The smell of Versailles—which lacked modern plumbing—most likely served as an appetite suppressant, while having to dine, dress, and undress in public may have led Marie Antoinette to also watch her weight. But it was her light dinner—typically a broth with vegetables and either chicken or guinea fowl—that Wheeler saw as key. Soon after, she realized that her modern day French friends too ate le souper—or a light evening meal—rather than a calorie-packed dinner.

The “Marie Antoinette Diet”—also referred to as MAD—focuses on meal timing amongst other factors: indulging on sweets with breakfast may help with curbing your appetite for them later on in the day; eat soup—dubbed “a miracle in a bowl for fat loss”—either before dinner, or as dinner; only use food that is au natural (no over-processed junk, trans-fats, or vegetable or polyunsaturated oil; and not drinking your weight in sugar (or alcohol).
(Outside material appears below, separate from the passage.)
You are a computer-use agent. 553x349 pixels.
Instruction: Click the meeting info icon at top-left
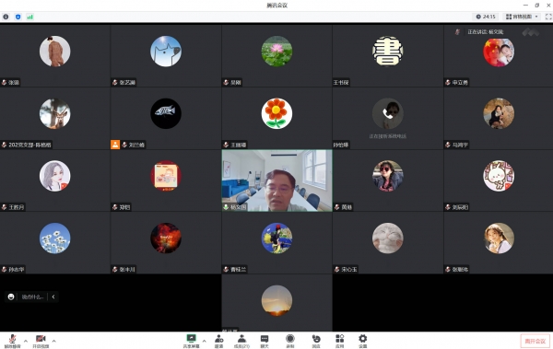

Although many fad diets come and go—and are proven ineffective as quickly as they’re claimed effective—some of Wheeler’s claims (supported by Dr. Mabel Blades, a registered dietician and nutritionist in England) actually seem useful and easily attainable, like not eating past 8pm or focusing on portion control, rather than food control. The only thing totally out is fried food.

Wheeler’s best tip? “Only eat dessert if it’s amazing.”